-- Perintah Tugas --
Cetaklah tanpa perubahan bagian teks tentang pencegahan radikalisme melalui pendidikan di bawah ini, mulai dari "Juru bicara BNPT, Irfan" dan berlanjut hingga "pencegahan paham radikalisme.".

-- Teks Kutipan --
::::::::

Tuesday, September 06, 2016

Cegah Radikalisme Melalui Pendidikan

OPINI, Tribun Jateng, 6 September 2016

oleh : FX Triyas Hadi Prihantoro

Aksi Bom Bunuh diri di Gereja Katolik Santo Yosef Medan (28/8/16) mengingatkan Konperensi World Islamic Economic Forum (WIEF) ke 12 tahun 2016 di Jakarta yang bersepakat, kemiskinan, kebodohan dan pengangguran akar radikalisme. Maka pendidikan solusi agar generasi muda tidak terjebak gerakan radikal.

Sepanjang 2016 ini, serentetan kejadian serupa juga terjadi. Sebelumnya 14 januari 2016 terjadi Bom Thamrin dan 5 Juli Bom di Solo. Menurut data Global Terrorism 2007, telah terjadi total 421 kasus terorisme, dimana lebih 90 persen tindak terorisme terjadi di akhir Orde baru hingga memasuki era demokrasi (Friastuti. 2013)

Bagaimana cara meredam dengan deradikalisasi, menjadi bagian program Badan Nasional Penanggulangan Terorisme (BNPT). Dalam The General Briefing on Counter-Terrorism di Jakarta, Selasa (19/4/16). Jendral Pol. Drs. Tito M. Karnavian, MA, PhD mengatakan, terorisme sudah menjadi masalah global sehingga butuh kerja sama internasinal untuk mengatasinya.

Namun aksi penyusupan dan pendoktrinan radikal secara massif bersama masyarakat juga makin gencar. Penutupan situs radikal tidaklah cukup, maka butuh pendidikan deradikalisasi di pendidikan. Kerjasama Internasional dibutuhkan dan digalakkan. Seperti dalam The General Briefing on Counter-Terrorism.

Hal ini penting karena rata-rata pelaku teror dilakukan oleh orang muda. Dan mereka biasanya direkrut sebagai calon bomber (pelaku bom bunuh diri) sejak usia sekolah. Penanaman ideologi yang melanggengkan segala cara bagi yang menjadi musuh harus dicegah dengan pendidikan deradikalisasi.

Juru bicara BNPT, Irfan Idris mengatakan bahwa pihaknya secara intensif melakukan sosialisasi dan bekerjasama dengan sejumlah universitas di Indonesia. Sektor pendidikan menjadi penekanan seperti universitas, pesantren, anak sekolah menengah dan rumah ibadah sebagai obyek pencegahan paham radikalisme.

Menurut Setara Institute (2014), terkait survey tentang hubungan antara terorisme dengan organisasi agama radikal di tanah air terlihat lebih banyak anggota masyarakat yang memberikan pernyataan negatif. Dinyatakan ada hubungan 27,8 %, tidak ada hubungan 39,7 % dan tidak tahu 32,6 %. Sebagian besar masyarakat tidak melihat adanya hubungan antara terorisme dengan organisasi agama radikal.

Efek Demokrasi

Dengan dibuka lebarnya “kran” demokrasi, segala perbedaan pendapat dan berdirinya organisasi berkembang pesat. Dan kewaspadaan terhadap (lingkungan) pendidikan di sekolah.

::::::::

-- Isi Kumpulan Data --
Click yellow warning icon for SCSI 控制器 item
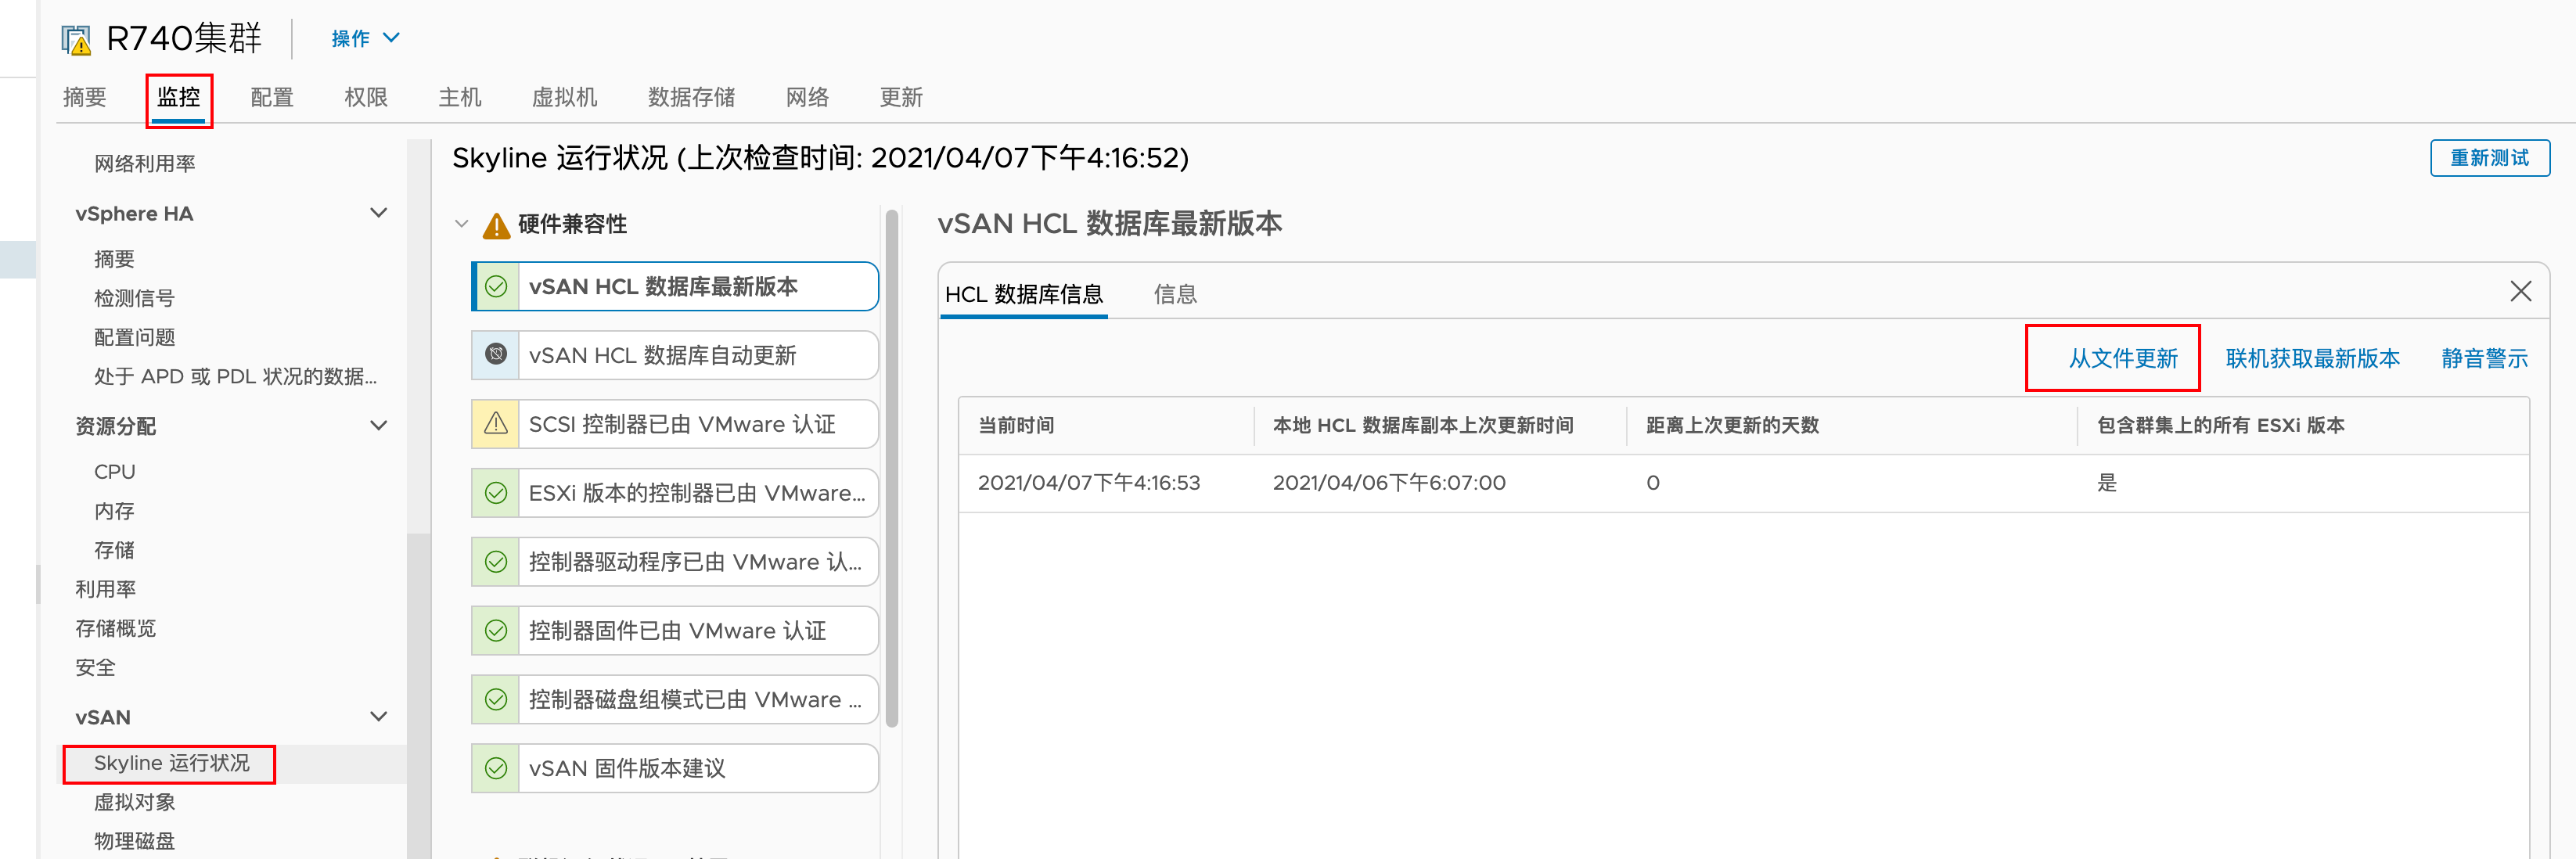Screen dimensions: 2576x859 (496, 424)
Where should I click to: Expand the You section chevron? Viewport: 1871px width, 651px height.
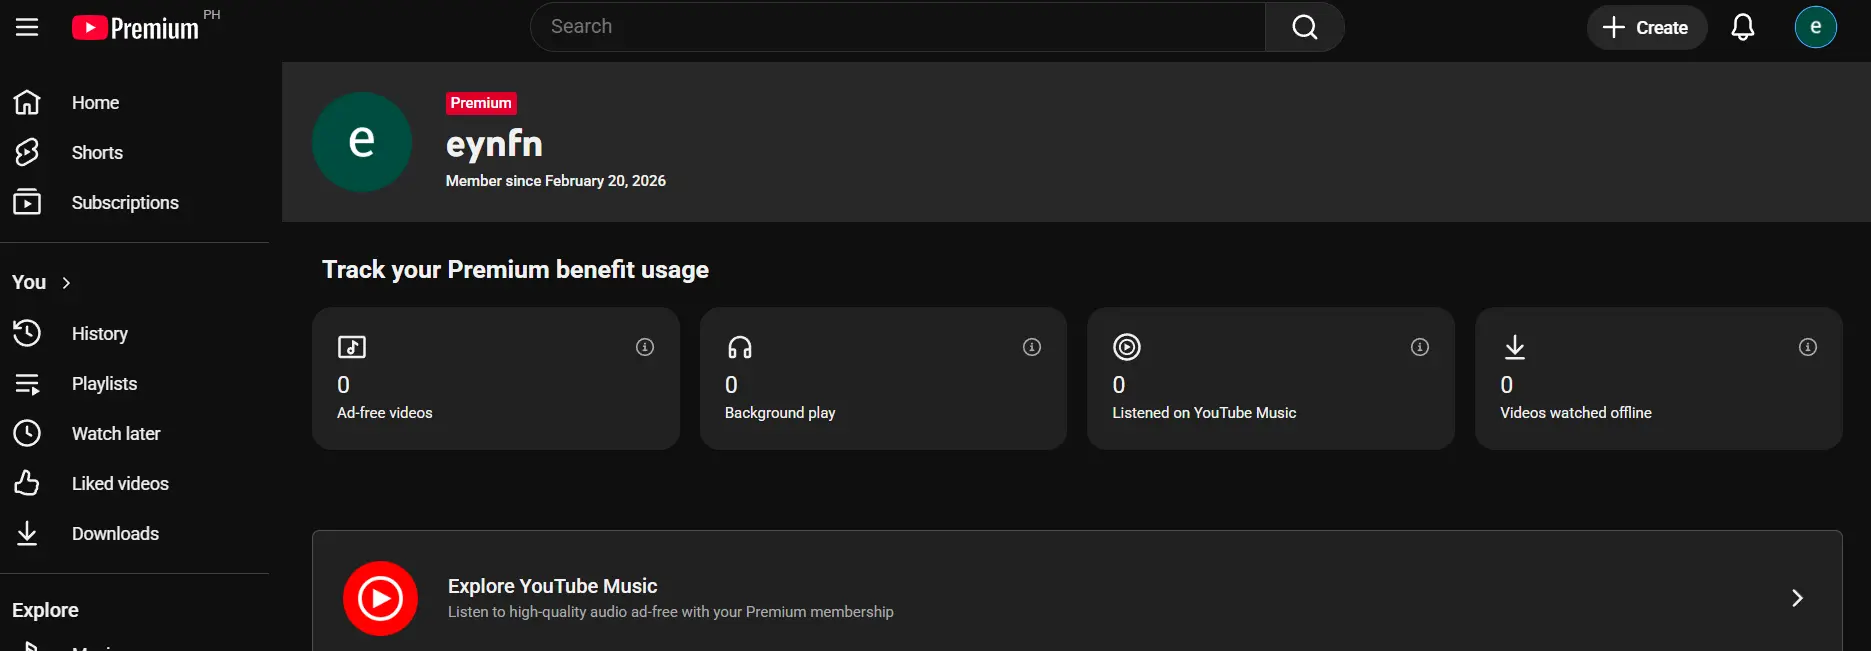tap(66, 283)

::::::::

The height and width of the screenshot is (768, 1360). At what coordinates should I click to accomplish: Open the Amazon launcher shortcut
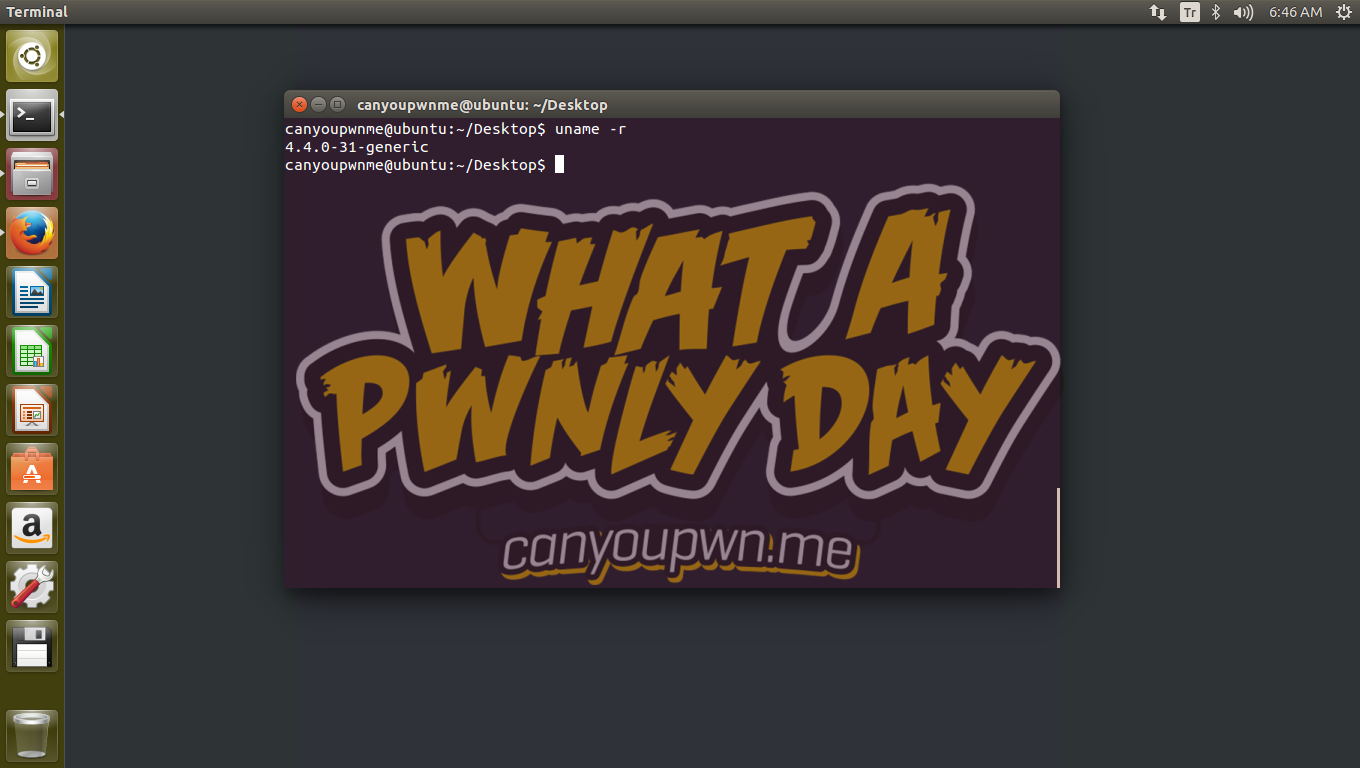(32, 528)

::::::::

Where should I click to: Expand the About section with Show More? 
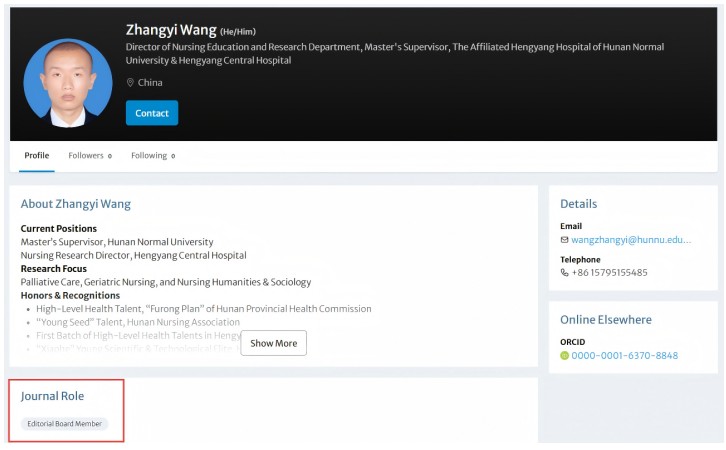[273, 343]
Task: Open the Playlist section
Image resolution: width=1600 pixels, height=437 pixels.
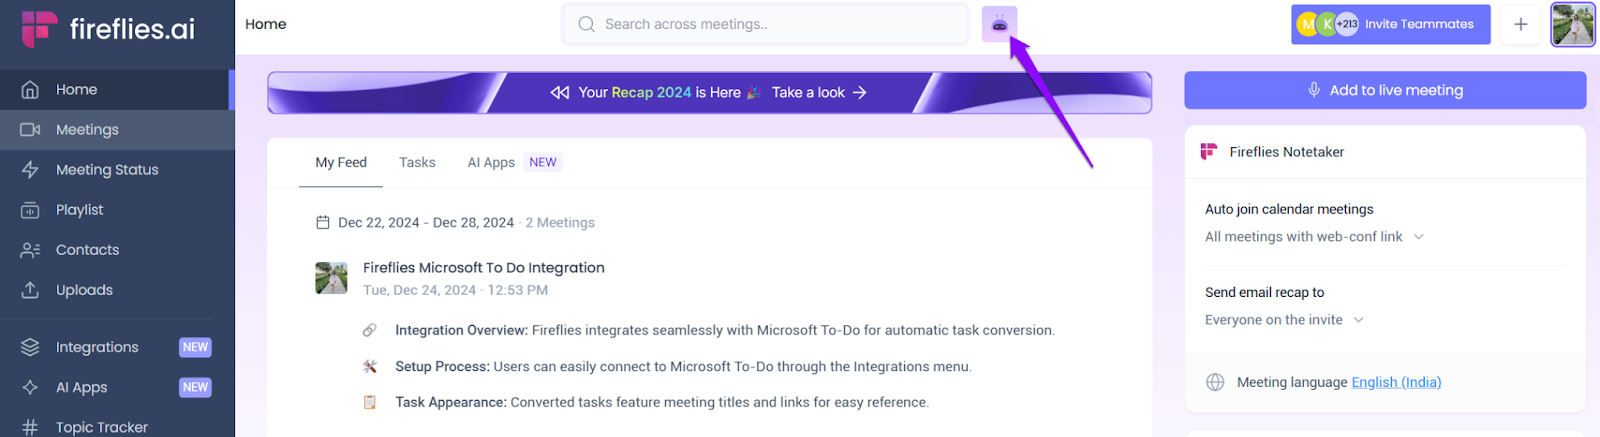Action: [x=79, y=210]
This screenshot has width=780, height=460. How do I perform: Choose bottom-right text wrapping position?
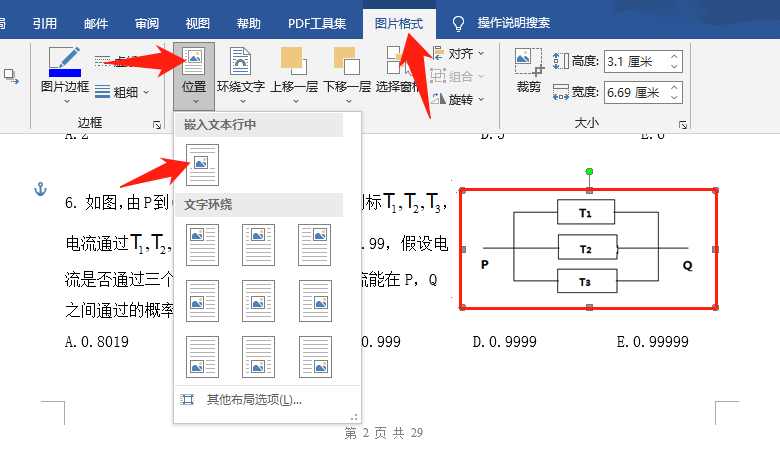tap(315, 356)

::::::::

-- Jawaban Tertulis --
Juru bicara BNPT, Irfan Idris mengatakan bahwa pihaknya secara intensif melakukan sosialisasi dan bekerjasama dengan sejumlah universitas di Indonesia. Sektor pendidikan menjadi penekanan seperti universitas, pesantren, anak sekolah menengah dan rumah ibadah sebagai obyek pencegahan paham radikalisme.